The distinction between 25 and 26 or 49 and 50 is arbitrary. There's usually no real difference between Team 25 and Team 26. (If there is a big difference there, it's a coincidence.) Teams end up moving a lot based on whether a team they played 2 months ago ends up at 25 or 26 (or drops out of the Top 50), often based on what teams that team played do.

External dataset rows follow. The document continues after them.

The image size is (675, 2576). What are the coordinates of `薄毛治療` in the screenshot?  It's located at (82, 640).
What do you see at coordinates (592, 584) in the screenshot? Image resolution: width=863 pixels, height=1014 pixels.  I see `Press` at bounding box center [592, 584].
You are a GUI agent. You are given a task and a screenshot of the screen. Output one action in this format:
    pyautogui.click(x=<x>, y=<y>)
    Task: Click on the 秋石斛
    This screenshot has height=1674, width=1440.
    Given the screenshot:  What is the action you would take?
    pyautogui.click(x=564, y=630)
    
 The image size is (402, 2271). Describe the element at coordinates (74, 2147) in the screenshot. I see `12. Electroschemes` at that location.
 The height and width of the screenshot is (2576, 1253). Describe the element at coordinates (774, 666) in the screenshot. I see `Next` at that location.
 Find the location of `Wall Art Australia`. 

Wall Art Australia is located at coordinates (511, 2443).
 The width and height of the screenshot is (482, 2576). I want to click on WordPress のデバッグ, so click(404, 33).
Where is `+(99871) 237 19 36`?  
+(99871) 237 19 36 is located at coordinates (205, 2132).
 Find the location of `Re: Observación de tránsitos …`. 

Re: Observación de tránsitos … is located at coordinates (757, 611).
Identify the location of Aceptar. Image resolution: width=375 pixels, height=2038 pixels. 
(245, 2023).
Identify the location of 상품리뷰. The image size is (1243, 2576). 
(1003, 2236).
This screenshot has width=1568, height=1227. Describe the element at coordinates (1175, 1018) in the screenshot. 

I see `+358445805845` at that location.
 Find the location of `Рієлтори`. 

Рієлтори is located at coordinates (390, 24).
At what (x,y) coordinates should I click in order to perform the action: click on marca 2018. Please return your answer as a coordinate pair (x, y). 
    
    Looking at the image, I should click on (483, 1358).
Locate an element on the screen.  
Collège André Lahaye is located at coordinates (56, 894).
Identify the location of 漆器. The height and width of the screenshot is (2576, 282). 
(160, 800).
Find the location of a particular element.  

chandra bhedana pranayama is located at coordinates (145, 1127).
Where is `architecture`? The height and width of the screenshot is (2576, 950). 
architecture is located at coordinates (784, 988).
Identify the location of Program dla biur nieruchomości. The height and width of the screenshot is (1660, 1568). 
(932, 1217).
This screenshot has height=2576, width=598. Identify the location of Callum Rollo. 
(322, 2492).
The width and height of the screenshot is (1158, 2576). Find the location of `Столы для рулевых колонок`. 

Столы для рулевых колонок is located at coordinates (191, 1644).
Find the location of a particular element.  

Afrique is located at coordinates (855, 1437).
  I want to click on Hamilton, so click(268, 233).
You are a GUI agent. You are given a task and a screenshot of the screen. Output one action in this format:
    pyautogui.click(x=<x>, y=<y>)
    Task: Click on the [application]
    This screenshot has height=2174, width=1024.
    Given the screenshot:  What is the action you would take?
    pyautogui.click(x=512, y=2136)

I'd have far less of a problem with the Committee relying almost exclusively on some objective criteria if that criteria made a lot more sense than the way RPI works now. I prefer that they base it in large part on some objective criteria but allow adjustments. I realize there are problems with either approach.
|
|
bluepenquin
Hall of Fame
4-Time VolleyTalk Poster of the Year (2019, 2018, 2017, 2016), All-VolleyTalk 1st Team (2021, 2020, 2019, 2018, 2017, 2016)
Posts: 12,446
|
Post by bluepenquin on Nov 26, 2019 10:15:19 GMT -5
I don't really understand exactly what you are saying here. I'm saying that the NCAA has shown the past two years that it is ignoring other criteria (Significant Wins/Losses, H2H Competition, Results against Common Opponents) in favor of just using straight RPI cut-off for at-large bids. The committee always uses significant losses/wins as another tool -- along with RPI. Are you arguing that the Top 4 RPI should host regionals? So, should Pitt end up there, they should deserve it? and Top 32 after AQ's should just get automatic bids? While I believe RPI has had an unduly strong influence in picking the last at larges, I believe it is disregarded a great measure more in determining seedings.I would use the word - small deviations than disregard a great measure more (that may be the same thing?). I think RPI means a Lot for seeding - they will make some small deviations from the RPI. Pittsburgh having an RPI in the 3-5 range has a huge impact on how they will get seeded compared to Washington with an RPI in the 7-9 range. Going on a different tangent - Washington is an interesting case to me. I have them at #5 on my Top 25 ballot and have had them at #4 fairly recently. I clearly have them rated higher than other pollsters or even Pablo. But I really think that if they had an RPI in the 2-5 range - we would be talking about them being very likely to be a regional host. W/O the RPI, no one is talking about them. And the difference for Washington having an RPI 3-4 spots better is just in the scheduling of a couple insignificant matches.
|
|
bluepenquin
Hall of Fame
4-Time VolleyTalk Poster of the Year (2019, 2018, 2017, 2016), All-VolleyTalk 1st Team (2021, 2020, 2019, 2018, 2017, 2016)
Posts: 12,446
|
Post by bluepenquin on Nov 26, 2019 10:21:09 GMT -5
The Penn State matches have the potential to really swing things for Wisconsin, Pittsburgh, and Texas. For Texas, they are obviously hoping for Penn State to beat Wisconsin, lose to Minnesota. Pittsburgh wants them to beat both (but Wisconsin more so than Minnesota if they go 1-1. The question is what would work out better for Wisconsin for the PSU v Minn match. Minnesota losing bumps Texas down some but Pitt up and the other result does the opposite. Pittsburgh wants/needs Penn State to beat Wisconsin for sure. Penn State winning both along with Utah winning both could be really big for Pitt. Wisconsin just needs to beat Penn State - cannot imagine how they get left out of regional host with that win to end their B1G season. Texas is kind of stuck in the middle - and it sort of looks like last year where they could end up being odd team left out. For Texas, anything that hurts Wisconsin or Pittsburgh is a plus. I would be for Penn State against Wisconsin - even if this helps Pittsburgh. And certainly for Minnesota to beat PSU to hurt Pitt some.